Suicide is a serious global public health issue. It is among the top twenty leading causes of death worldwide, with more deaths due to suicide than malaria, breast cancer, or war and homicide. Close to 800 000 people die by suicide every year.
The reduction of suicide mortality has been prioritized by the World Health Organization (WHO) as a global target and included as an indicator in the United Nations Sustainable Development Goals (SDGs) under target 3.4 (see Box 1), the WHO 13th General Programme of Work 2019-2023 and the WHO Mental Health Action Plan 2013-2030.2 A comprehensive and coordinated response to suicide prevention is critical to ensure that the tragedy of suicide does not continue to cost lives and affect many millions of people through the loss of loved ones or suicide attempts.

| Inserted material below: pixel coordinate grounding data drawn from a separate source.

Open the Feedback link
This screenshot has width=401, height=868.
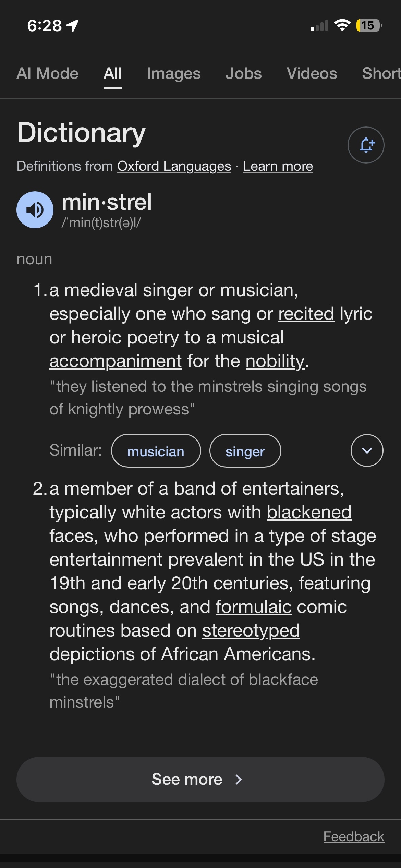(x=354, y=837)
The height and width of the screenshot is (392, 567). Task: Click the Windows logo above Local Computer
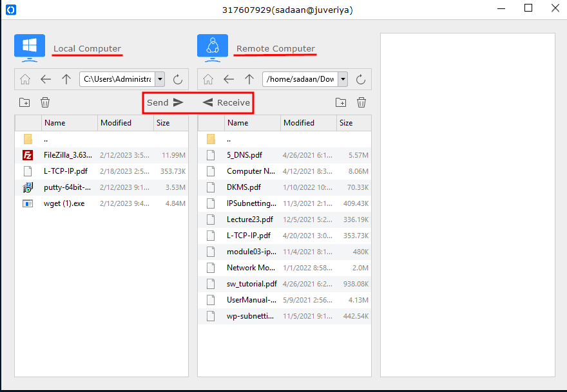pos(29,46)
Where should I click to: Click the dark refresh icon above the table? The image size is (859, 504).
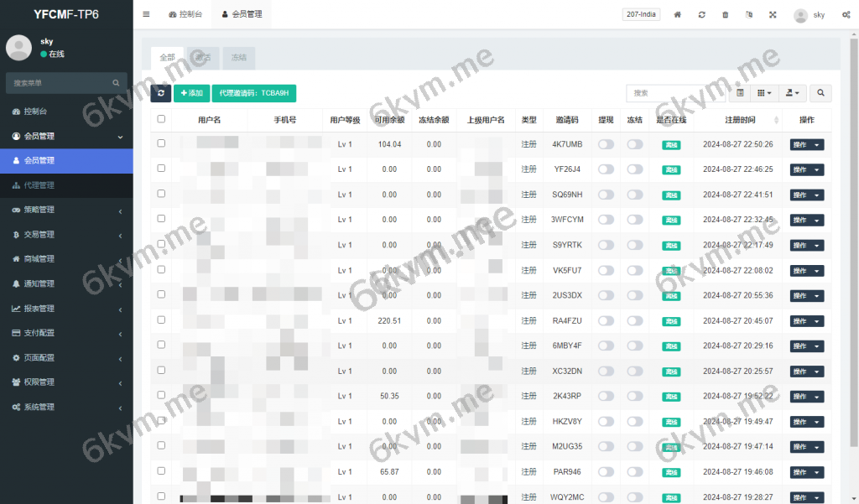click(x=160, y=93)
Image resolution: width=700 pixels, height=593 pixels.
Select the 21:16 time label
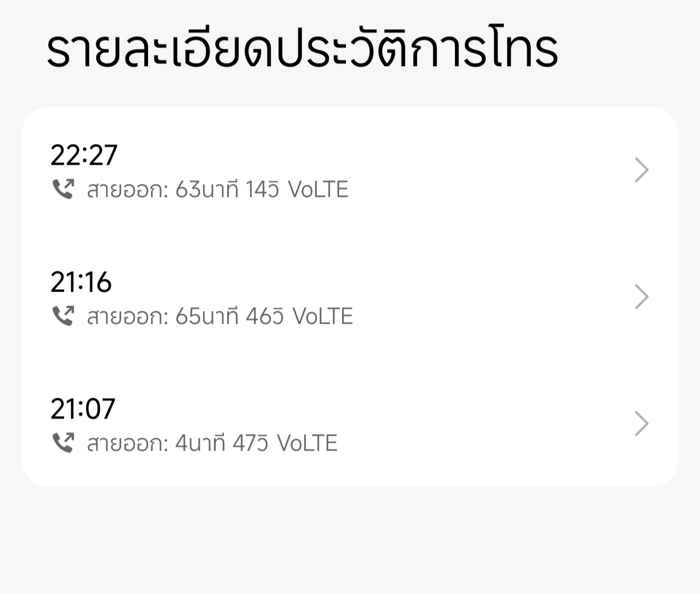click(81, 282)

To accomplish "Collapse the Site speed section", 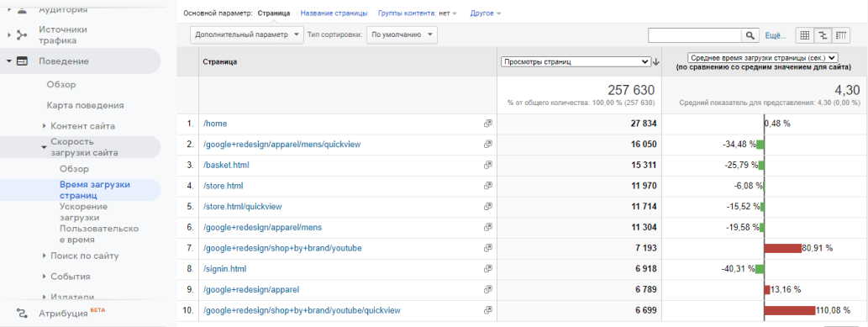I will 45,147.
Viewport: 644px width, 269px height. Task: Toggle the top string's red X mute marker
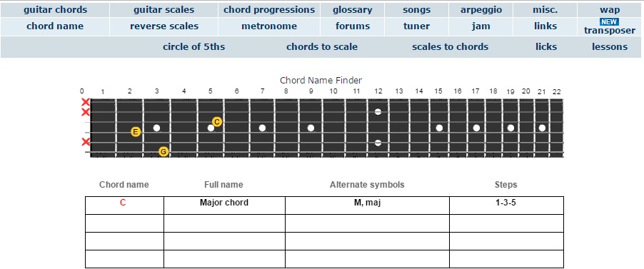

The timely registration and regular monitoring of suicide form the backbone of effective national suicide prevention strategies (WHO, 2014). In order to identify specific groups at risk for suicide, it is important for countries to use disaggregated rates by sex, age, and method. Doing so provides essential information for understanding the scope of the problem so that interventions can be tailored to meet the needs of specific populations and to adjust to trends.
Data sources
This booklet presents the most recent available suicide mortality data from the WHO Global Health Estimates for the year 2016 and trends from 2000. To facilitate comparisons across countries, rates are age-standardized according to the WHO World Standard Population which assumes one standard age distribution of the population in all countries.
Data are presented at the global and regional level, by age and sex, as well as over time. Country-specific estimates are provided in the Annex. Estimates are calculated using mortality data reported by countries to the WHO Mortality Database as the key input data. Full details of the methods and data sources used as well as the data and analyses can be found on the WHO Global Health Estimates website.
Data quality
Of the 183 WHO Member States for which estimates were made for the year 2016, close to 80 had goodquality vital registration data. Modelling methods were required to generate estimates for the majority of remaining countries, which were mostly low-and middle-income.

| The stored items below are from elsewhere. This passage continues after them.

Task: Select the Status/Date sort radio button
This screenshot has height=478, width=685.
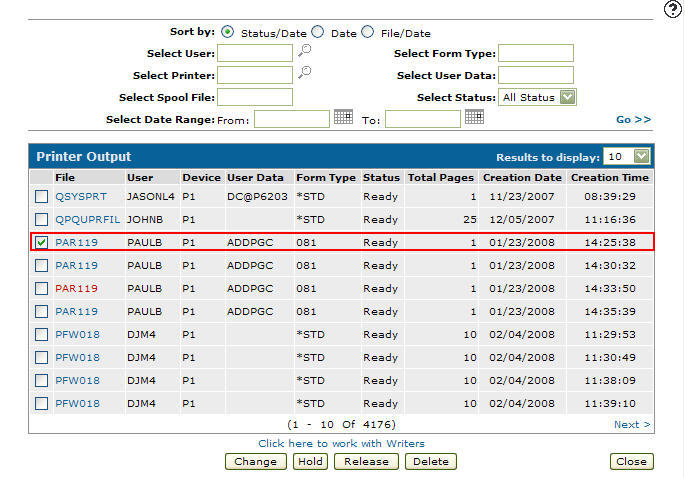Action: (x=226, y=32)
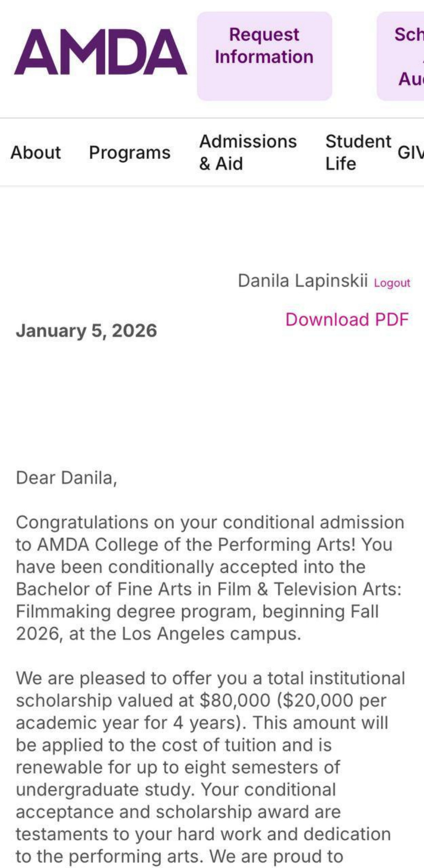Image resolution: width=424 pixels, height=868 pixels.
Task: Click the Dear Danila greeting
Action: (66, 478)
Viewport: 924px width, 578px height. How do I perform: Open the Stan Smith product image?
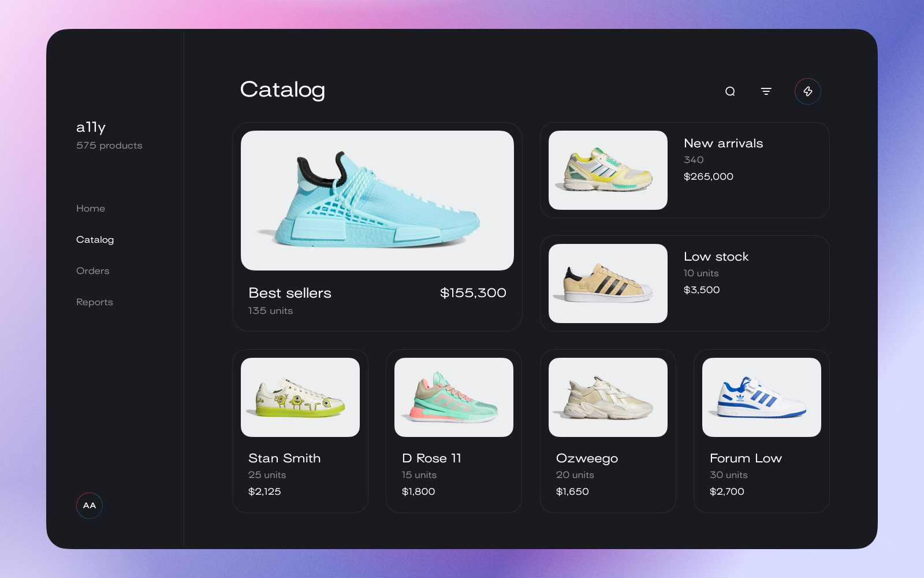pos(300,397)
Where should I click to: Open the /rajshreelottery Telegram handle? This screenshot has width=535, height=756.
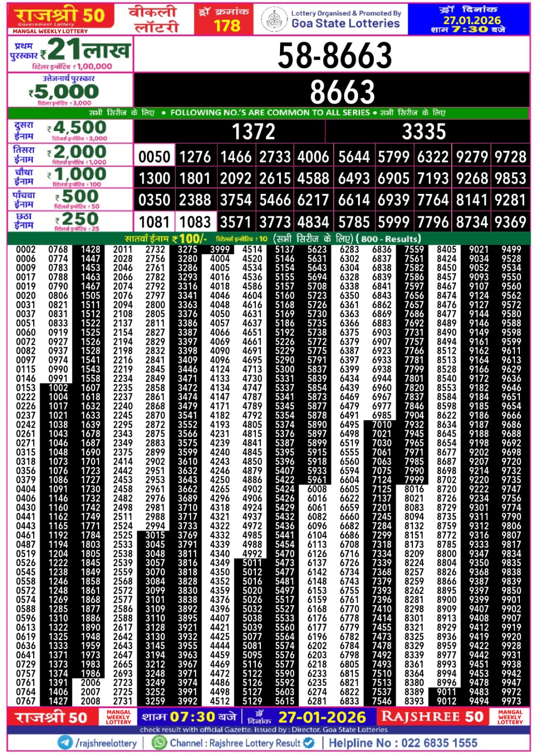(106, 743)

As the majority of suicides are estimated to occur in low- and middle-income countries, good quality vital registration data are urgently needed in these settings. Improving the surveillance of suicide is important in order to inform planning and evaluation in countries, and to accurately assess progress towards global suicide mortality targets.
Conclusions
The suicide mortality data presented in this booklet underscore the imperative that urgent action is needed to prevent suicide. Suicide is a global public health issue. All ages, sexes, and regions of the world are affected. Each item of data here represents a life that has been lost to suicide; each loss is one too many.

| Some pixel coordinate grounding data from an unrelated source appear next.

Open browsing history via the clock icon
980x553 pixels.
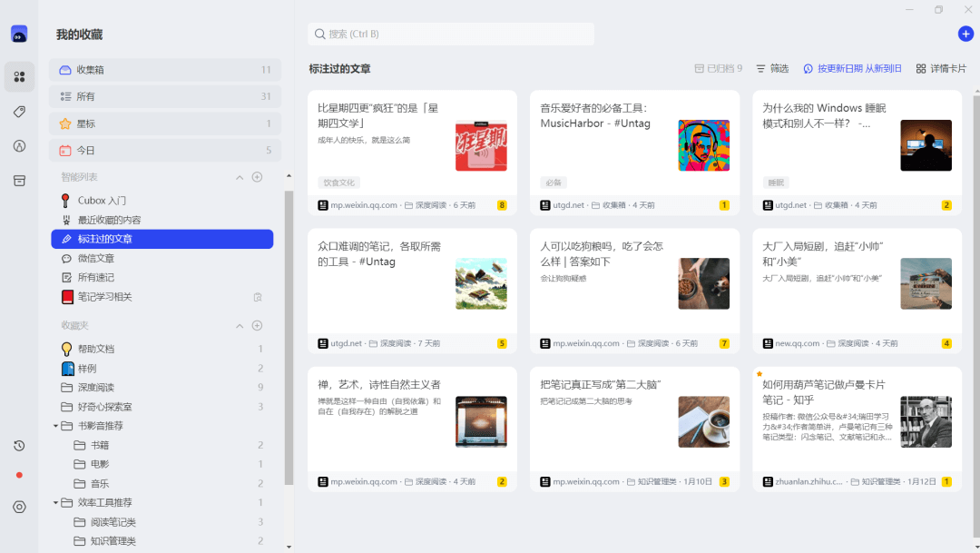tap(19, 446)
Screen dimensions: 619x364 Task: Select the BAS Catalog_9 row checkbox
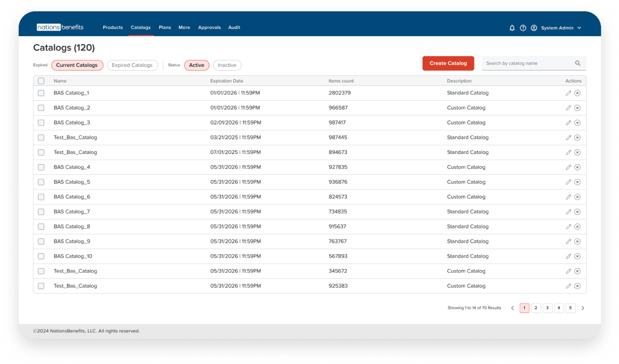click(41, 241)
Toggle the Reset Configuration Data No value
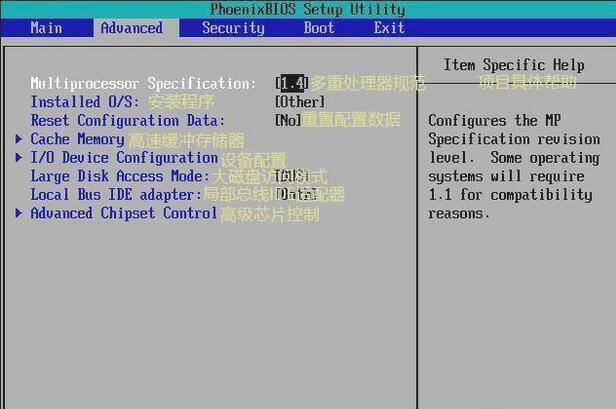 (x=288, y=120)
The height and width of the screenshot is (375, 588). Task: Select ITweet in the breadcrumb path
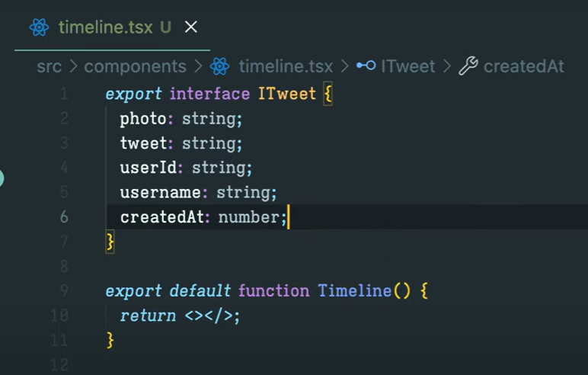[x=408, y=66]
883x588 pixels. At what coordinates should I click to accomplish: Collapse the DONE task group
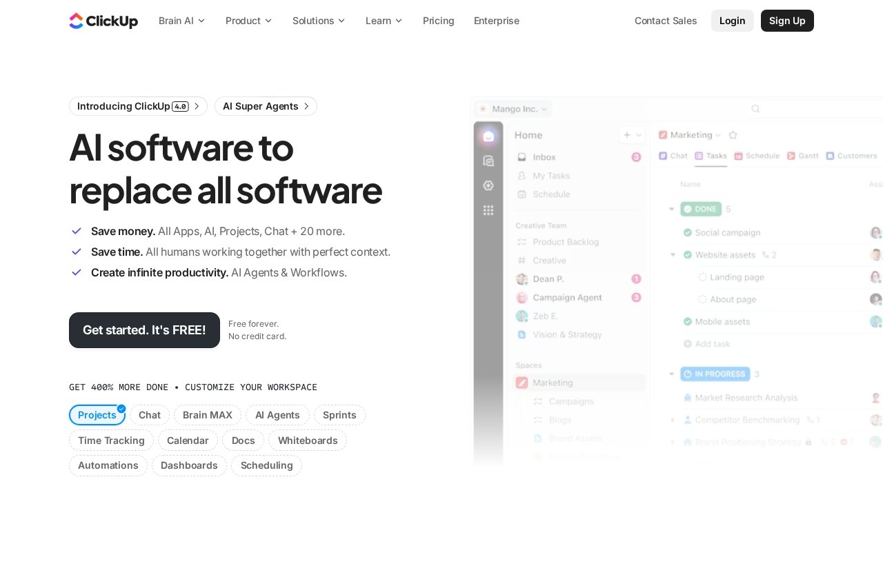(x=672, y=209)
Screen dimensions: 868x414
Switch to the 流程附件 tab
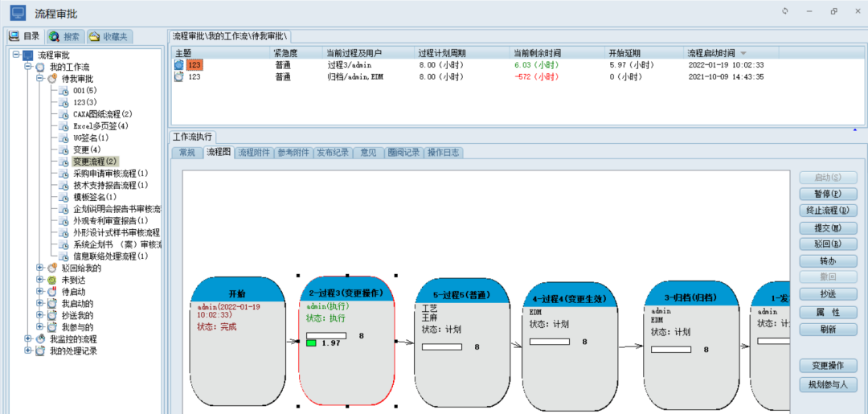(254, 152)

Overall, the global age-standardized suicide rate is somewhat in decline, but this is not observed in all countries around the world. Should the decline continue at its current rate, global targets to reduce suicide mortality will not be met. Lives will be lost, while suicides are preventable. Further action and strengthening of ongoing efforts in the implementation of key effective suicide prevention interventions (i.e. restricting access to means of suicide, interaction with the media for responsible reporting, training young people in their life skills, and early identification, management and follow-up) as described in the LIVE LIFE strategy (WHO, 2018) are crucially needed, to save lives lost to this serious public health issue.